CN113721274B - Beidou-based data processing algorithm for self-adaptive antenna state - Google Patents

Abstract

The invention discloses a Beidou-based data processing algorithm of a self-adaptive antenna state, which comprises the following steps: data analysis is carried out on the data received by each path of antenna; step two: further analyzing and judging the analyzed data, and screening the RN data and the RD data of the Beidou data; step three: performing corresponding data processing on the data in the second step; step four: the processed data are sent out through a serial port, multiple paths of satellite data are collected and combined with hardware data of the equipment to integrate, one path of data with strong signals is analyzed, the other paths of data are used for compensating the stronger path of data, so that the requirements for positioning and orientation are met, and the positioning and orientation compensation is carried out by combining gesture data acquired from the MEMS chip with an inertial navigation technology under the condition of being in a shielding environment such as a tunnel for a long time.

Description

Beidou-based data processing algorithm for self-adaptive antenna state

Technical Field

The invention relates to the technical field of satellite positioning communication, in particular to a Beidou-based data processing algorithm of a self-adaptive antenna state.

Background

The Beidou satellite navigation system is an independently operated satellite navigation system and is a national important space infrastructure for providing all-weather, all-day and high-precision positioning, navigation and time service for global users.

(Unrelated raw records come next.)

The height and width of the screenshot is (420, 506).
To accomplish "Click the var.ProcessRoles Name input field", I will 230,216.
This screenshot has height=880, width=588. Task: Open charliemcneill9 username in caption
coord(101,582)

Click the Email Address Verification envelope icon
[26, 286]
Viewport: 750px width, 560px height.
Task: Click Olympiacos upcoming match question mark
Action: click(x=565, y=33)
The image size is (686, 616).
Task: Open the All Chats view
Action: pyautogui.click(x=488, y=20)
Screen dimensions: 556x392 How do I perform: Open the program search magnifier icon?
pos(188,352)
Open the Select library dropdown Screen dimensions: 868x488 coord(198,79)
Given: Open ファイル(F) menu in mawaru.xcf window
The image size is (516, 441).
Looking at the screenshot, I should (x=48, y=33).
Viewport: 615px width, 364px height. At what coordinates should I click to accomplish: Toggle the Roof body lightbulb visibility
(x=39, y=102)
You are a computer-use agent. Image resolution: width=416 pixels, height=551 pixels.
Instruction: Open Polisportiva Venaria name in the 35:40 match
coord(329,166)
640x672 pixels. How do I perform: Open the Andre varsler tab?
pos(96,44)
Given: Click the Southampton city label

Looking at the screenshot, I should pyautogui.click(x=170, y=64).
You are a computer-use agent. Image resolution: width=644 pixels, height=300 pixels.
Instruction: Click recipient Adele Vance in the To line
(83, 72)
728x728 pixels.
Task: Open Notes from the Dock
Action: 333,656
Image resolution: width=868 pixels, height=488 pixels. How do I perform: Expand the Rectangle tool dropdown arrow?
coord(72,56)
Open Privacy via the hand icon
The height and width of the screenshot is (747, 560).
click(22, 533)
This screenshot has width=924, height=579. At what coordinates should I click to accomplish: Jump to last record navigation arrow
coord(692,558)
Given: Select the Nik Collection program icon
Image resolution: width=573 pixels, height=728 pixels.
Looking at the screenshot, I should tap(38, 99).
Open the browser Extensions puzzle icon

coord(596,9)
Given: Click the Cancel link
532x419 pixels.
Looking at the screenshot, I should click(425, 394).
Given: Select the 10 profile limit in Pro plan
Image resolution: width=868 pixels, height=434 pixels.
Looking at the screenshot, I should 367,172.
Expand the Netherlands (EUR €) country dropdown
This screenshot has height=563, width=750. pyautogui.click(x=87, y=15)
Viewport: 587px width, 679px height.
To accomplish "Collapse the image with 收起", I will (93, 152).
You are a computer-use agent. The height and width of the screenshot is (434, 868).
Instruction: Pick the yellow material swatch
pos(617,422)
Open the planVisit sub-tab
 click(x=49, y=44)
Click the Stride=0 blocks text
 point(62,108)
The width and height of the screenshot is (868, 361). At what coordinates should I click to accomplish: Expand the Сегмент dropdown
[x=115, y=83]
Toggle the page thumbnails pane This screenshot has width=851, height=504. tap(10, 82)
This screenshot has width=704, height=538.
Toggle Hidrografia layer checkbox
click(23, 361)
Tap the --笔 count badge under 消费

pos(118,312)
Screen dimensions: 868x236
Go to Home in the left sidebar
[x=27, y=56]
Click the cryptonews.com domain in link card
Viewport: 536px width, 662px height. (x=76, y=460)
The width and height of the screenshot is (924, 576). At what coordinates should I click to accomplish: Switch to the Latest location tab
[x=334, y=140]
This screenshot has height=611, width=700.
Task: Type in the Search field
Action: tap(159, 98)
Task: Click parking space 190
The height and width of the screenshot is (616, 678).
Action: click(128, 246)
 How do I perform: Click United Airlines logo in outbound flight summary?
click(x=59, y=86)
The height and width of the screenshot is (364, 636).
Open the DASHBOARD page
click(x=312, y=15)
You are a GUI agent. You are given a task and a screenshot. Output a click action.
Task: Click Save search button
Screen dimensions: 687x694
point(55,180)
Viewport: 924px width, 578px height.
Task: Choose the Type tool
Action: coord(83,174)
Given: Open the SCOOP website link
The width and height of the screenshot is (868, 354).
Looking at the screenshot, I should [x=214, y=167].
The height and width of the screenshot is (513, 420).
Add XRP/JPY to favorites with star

With the development of Beidou system construction and service capability, related products are widely applied to the fields of transportation, marine fishery, hydrologic monitoring, weather forecast, geographical information mapping, forest fire prevention, communication time system, power dispatching, disaster relief, emergency search and rescue and the like, gradually permeate into the aspects of human society production and people living, and inject new vigor into global economy and social development.

At present, the Beidou is widely applied, but the Beidou also has a plurality of application problems, especially the problems of signal shielding, distortion and the like caused by the influence of surrounding complex environmental factors and the change of the orientation of an antenna of the equipment, and the problems directly lead the equipment to fail to achieve the expected effect and influence the user experience.

Disclosure of Invention

The invention aims to provide a Beidou-based data processing algorithm of a self-adaptive antenna state, which integrates multiple paths of satellite data by combining hardware data of equipment, analyzes one path of data with stronger signals, compensates the stronger path of data by the other multiple paths of data, and thus obtains the requirement of meeting positioning and orientation.

The aim of the invention can be achieved by the following technical scheme:

the data processing algorithm of the self-adaptive antenna state based on the Beidou comprises the following steps:

step one: data analysis is carried out on the data received by each path of antenna;

Step two: further analyzing and judging the analyzed data, and screening the RN data and the RD data of the Beidou data;

step three: performing corresponding data processing on the data in the second step;

step four: and sending the processed data through a serial port.

As a further scheme of the invention: the specific process of data analysis in the first step is as follows:

the RN data includes GSV, GGA, GSA, ZDA and RMC;

the data of the GSV message in the RN data is used for judging the satellite quantity data acquired by the antenna;

the GGA in the RN data is used for acquiring the position information of the terminal equipment;

RD data includes BSI, DWA, FKI, ICA, WAA, ICI, TXA and TXR;

the BSI in the RD data is used for storing the beam state of the Beidou satellite, and the strength of RD data signals is judged through the beam state;

the WAA in the RD data is used for transmitting the RN positioning data.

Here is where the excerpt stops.